• _Material shown_

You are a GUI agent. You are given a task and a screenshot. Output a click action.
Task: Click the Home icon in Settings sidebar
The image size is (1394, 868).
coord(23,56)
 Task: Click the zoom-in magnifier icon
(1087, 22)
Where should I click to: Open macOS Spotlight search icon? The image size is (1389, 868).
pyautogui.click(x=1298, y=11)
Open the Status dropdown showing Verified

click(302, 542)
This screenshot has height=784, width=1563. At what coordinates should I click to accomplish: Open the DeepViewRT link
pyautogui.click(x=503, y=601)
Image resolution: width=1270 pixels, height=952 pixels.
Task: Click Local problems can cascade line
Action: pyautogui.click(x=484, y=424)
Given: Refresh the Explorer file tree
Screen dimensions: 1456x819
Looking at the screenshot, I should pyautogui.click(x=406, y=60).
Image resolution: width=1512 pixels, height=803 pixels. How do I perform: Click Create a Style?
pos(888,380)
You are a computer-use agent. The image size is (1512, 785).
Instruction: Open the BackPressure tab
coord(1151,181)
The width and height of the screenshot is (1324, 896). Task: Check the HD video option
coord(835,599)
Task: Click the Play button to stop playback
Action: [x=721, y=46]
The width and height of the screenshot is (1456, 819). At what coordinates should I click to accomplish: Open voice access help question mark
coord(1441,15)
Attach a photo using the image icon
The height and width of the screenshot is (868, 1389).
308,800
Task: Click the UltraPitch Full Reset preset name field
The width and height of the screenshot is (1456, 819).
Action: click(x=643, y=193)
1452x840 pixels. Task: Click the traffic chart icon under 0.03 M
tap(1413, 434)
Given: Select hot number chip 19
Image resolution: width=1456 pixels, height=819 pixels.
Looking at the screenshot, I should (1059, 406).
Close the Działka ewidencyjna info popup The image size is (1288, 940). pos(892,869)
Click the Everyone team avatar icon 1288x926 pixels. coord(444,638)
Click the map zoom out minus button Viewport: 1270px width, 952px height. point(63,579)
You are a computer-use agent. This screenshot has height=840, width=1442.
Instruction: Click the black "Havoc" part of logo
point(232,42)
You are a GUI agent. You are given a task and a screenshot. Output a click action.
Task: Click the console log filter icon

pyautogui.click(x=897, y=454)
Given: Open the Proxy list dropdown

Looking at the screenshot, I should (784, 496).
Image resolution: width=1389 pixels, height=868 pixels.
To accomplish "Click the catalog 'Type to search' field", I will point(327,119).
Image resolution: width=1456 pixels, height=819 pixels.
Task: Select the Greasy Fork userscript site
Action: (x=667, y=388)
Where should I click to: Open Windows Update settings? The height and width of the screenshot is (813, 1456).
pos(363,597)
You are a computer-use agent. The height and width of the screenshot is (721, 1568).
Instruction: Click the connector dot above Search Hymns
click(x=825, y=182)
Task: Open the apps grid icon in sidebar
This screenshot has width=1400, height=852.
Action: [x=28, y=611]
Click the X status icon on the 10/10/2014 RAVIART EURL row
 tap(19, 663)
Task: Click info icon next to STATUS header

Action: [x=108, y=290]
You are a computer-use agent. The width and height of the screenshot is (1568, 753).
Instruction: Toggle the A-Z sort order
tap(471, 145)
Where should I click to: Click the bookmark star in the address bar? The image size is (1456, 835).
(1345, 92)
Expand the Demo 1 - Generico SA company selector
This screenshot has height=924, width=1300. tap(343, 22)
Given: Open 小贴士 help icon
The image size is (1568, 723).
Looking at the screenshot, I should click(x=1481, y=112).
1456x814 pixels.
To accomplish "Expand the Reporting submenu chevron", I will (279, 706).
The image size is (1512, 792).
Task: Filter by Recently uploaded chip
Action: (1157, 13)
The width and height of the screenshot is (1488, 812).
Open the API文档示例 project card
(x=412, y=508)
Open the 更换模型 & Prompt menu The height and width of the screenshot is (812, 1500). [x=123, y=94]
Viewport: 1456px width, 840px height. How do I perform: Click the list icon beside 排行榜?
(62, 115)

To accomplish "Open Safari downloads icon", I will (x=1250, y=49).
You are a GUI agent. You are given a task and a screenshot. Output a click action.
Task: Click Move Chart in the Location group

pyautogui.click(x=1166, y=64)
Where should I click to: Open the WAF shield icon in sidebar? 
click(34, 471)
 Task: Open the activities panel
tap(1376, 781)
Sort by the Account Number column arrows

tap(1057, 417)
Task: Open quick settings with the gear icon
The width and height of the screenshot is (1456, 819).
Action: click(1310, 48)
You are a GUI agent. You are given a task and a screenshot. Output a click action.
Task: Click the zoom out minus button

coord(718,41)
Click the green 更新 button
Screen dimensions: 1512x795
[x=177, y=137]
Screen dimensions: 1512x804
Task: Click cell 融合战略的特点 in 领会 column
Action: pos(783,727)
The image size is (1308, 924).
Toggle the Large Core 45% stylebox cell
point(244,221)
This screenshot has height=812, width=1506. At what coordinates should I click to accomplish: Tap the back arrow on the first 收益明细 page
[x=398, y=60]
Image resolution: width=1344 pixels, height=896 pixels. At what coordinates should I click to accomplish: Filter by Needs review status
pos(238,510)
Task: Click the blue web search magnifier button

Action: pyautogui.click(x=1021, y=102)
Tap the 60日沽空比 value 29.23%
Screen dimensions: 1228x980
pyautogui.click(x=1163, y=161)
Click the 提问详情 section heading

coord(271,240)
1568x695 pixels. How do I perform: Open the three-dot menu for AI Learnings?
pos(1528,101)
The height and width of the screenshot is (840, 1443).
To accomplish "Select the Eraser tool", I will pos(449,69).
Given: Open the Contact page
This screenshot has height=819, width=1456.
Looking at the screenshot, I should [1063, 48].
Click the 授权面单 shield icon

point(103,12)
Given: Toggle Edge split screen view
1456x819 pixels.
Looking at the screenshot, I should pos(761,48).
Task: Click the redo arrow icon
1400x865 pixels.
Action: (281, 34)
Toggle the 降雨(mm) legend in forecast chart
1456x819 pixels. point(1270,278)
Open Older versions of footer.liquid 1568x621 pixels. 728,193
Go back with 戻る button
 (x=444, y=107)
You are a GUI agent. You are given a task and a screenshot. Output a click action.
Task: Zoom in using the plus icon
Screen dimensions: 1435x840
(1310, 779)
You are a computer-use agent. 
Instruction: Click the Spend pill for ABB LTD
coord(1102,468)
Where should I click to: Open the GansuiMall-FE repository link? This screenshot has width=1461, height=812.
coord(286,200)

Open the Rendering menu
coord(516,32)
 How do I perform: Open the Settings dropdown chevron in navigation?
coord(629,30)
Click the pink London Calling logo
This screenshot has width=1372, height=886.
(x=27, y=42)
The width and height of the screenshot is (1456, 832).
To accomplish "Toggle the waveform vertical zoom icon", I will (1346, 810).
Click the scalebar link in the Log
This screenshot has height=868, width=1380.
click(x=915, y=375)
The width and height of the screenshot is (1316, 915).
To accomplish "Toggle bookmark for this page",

• _What you will do_
Above are the entries. Copy exactly the part that opens with the line containing "Task: Open quick settings with the gear icon" and closes with the line containing "Click the green 更新 button", and no more.

• _Task response_
Task: Open quick settings with the gear icon
The width and height of the screenshot is (1456, 819).
Action: click(1310, 48)
You are a GUI agent. You are given a task and a screenshot. Output a click action.
Task: Click the zoom out minus button

coord(718,41)
Click the green 更新 button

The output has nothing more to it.